── Stored rows ──

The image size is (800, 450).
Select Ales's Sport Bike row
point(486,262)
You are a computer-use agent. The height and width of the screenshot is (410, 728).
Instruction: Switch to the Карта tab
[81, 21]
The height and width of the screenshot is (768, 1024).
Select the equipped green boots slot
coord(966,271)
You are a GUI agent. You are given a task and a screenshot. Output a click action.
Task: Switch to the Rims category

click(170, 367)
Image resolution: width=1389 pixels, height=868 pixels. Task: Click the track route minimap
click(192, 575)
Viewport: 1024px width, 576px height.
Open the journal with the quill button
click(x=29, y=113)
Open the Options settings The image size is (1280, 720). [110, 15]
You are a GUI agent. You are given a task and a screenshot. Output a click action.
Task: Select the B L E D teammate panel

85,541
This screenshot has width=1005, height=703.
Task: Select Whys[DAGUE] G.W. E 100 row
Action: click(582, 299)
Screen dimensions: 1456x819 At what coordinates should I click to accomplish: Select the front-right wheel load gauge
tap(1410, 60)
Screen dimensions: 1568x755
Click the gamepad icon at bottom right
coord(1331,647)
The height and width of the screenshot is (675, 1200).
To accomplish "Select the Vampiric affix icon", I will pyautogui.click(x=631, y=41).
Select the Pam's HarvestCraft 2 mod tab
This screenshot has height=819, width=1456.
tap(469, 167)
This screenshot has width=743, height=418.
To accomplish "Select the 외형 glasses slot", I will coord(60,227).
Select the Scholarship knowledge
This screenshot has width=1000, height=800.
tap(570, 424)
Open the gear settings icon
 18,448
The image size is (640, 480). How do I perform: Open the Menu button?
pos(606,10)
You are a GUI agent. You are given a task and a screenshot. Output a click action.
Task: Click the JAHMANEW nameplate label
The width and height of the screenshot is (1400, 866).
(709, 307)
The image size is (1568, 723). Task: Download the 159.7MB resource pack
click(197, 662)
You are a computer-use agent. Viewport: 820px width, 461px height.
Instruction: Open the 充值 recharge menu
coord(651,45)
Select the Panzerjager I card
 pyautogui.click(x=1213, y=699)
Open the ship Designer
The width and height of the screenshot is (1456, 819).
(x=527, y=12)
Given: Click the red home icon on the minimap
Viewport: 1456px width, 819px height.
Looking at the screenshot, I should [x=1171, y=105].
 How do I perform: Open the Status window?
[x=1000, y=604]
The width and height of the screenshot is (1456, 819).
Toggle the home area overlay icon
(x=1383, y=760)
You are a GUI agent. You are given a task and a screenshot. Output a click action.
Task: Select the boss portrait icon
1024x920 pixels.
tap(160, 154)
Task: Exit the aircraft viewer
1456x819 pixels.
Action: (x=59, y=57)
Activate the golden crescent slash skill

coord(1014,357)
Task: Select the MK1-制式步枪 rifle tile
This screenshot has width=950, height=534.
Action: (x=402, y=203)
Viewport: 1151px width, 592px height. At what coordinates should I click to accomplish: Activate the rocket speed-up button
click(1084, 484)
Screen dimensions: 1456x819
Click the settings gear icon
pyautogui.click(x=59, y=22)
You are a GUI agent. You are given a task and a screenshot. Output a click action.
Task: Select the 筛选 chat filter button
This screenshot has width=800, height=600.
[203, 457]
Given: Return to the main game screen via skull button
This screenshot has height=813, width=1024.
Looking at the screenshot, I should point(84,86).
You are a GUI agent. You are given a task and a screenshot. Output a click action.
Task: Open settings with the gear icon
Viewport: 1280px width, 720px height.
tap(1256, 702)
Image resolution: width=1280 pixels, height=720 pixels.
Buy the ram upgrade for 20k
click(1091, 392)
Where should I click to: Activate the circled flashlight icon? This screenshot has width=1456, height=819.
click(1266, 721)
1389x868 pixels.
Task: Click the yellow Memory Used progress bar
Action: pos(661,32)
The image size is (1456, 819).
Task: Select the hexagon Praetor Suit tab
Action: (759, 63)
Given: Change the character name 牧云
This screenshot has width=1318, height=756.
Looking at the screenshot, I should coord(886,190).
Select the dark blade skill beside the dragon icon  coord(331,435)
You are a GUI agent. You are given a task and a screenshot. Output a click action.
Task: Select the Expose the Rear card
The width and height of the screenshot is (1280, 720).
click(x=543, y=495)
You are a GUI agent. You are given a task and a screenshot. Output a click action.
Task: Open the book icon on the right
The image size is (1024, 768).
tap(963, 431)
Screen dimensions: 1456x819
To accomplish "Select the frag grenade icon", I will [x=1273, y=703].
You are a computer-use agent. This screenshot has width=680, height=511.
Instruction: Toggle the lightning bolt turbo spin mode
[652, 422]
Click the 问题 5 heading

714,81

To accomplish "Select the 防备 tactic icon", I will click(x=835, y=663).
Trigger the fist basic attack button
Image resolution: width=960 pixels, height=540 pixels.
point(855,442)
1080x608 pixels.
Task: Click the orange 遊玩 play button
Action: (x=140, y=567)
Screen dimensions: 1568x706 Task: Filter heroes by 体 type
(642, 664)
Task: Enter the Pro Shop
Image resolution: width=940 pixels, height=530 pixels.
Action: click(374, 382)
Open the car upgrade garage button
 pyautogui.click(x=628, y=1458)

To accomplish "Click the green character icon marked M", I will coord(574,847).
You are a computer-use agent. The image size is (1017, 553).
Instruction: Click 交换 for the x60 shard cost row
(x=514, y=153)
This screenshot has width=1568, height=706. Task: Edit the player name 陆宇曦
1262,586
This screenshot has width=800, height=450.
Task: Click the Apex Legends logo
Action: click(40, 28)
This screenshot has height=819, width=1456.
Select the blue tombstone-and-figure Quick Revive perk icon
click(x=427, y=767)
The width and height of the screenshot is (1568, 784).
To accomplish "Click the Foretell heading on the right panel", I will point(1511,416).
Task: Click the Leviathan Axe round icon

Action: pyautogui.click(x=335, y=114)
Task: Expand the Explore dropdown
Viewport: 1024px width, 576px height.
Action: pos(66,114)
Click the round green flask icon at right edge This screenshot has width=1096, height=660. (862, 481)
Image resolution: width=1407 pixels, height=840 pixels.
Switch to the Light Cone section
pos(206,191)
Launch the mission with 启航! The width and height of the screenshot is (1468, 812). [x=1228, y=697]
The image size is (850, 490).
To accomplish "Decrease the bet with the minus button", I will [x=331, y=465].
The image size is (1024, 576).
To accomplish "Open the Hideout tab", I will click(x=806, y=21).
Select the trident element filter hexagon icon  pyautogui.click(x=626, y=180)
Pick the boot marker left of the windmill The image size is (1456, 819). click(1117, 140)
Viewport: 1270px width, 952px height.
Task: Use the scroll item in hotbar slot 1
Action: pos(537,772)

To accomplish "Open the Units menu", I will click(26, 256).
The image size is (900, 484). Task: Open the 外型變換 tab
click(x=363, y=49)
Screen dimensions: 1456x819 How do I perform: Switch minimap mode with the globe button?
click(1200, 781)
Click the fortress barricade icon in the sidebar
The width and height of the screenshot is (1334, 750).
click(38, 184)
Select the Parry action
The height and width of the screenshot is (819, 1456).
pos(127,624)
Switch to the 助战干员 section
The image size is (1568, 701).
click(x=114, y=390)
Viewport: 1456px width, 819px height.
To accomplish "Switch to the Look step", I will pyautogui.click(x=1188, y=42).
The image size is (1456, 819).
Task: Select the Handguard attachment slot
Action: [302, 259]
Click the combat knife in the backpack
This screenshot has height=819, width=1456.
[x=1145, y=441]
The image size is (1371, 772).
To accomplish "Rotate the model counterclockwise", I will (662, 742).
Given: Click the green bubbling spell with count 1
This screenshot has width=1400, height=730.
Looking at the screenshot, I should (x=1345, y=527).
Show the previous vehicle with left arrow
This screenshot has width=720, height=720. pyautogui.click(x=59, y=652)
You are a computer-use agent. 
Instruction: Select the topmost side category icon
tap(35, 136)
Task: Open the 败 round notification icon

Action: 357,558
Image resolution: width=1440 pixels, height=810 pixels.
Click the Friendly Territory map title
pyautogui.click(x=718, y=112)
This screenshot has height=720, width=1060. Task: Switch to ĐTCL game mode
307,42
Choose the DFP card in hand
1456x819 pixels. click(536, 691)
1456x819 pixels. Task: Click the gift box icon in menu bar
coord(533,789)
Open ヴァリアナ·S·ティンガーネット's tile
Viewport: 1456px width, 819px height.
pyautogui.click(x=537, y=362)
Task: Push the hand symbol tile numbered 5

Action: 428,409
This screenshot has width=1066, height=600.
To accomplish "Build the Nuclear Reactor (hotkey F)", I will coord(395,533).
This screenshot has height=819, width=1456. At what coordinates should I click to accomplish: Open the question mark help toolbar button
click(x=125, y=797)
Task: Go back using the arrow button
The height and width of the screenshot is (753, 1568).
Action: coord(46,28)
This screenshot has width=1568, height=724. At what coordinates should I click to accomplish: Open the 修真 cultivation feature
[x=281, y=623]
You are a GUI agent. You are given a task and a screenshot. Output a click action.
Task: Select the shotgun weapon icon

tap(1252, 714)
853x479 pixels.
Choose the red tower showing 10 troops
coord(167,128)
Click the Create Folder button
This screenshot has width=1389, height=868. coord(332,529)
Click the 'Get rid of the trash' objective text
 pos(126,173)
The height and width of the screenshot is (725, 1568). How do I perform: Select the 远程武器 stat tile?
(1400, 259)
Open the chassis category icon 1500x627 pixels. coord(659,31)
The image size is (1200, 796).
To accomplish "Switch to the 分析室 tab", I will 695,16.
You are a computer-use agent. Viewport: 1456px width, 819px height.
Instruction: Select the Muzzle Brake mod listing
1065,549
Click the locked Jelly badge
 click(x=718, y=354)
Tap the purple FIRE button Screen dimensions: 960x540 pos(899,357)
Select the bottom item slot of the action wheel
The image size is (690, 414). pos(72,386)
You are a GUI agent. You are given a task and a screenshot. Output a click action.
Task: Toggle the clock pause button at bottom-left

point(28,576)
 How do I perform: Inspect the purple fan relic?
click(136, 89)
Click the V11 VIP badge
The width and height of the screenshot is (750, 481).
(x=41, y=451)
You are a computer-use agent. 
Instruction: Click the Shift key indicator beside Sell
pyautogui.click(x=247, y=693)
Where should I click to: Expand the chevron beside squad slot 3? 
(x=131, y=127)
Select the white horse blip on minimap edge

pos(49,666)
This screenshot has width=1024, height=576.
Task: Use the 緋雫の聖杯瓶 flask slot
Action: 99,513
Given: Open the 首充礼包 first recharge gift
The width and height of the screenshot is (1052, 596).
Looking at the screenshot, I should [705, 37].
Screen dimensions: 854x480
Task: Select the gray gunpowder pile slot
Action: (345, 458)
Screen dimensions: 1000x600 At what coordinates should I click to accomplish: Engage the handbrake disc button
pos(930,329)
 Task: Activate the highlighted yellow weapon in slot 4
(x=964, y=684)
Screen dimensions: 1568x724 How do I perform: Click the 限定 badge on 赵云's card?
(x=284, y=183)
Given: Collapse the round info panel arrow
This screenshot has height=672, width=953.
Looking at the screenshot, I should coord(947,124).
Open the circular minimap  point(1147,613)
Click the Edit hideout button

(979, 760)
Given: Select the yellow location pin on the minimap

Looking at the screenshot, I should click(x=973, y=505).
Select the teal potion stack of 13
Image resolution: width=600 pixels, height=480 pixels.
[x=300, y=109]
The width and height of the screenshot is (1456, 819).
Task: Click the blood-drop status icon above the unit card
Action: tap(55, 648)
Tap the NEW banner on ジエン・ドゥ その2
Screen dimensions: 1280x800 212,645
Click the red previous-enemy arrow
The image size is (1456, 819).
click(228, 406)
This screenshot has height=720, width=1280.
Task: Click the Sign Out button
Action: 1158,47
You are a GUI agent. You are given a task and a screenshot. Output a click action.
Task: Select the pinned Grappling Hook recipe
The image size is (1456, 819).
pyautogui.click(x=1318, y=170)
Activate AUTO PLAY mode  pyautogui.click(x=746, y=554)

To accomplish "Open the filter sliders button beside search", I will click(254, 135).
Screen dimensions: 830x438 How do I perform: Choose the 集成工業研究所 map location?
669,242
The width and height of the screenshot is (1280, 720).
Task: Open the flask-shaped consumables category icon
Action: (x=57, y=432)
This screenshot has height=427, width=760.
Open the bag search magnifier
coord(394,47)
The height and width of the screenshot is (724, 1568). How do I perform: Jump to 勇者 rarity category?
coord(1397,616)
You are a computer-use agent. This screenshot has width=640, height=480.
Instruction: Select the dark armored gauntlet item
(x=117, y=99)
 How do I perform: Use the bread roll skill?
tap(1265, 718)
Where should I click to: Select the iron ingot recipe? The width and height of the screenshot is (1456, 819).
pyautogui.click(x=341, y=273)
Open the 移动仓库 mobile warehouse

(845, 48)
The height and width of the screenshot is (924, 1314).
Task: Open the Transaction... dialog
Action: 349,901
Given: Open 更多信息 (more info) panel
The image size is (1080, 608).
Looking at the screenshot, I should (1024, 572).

───

Task: Find every line in the rows above that contains the word "previous" and copy each one. Case counts.

Solution:
Show the previous vehicle with left arrow
Click the red previous-enemy arrow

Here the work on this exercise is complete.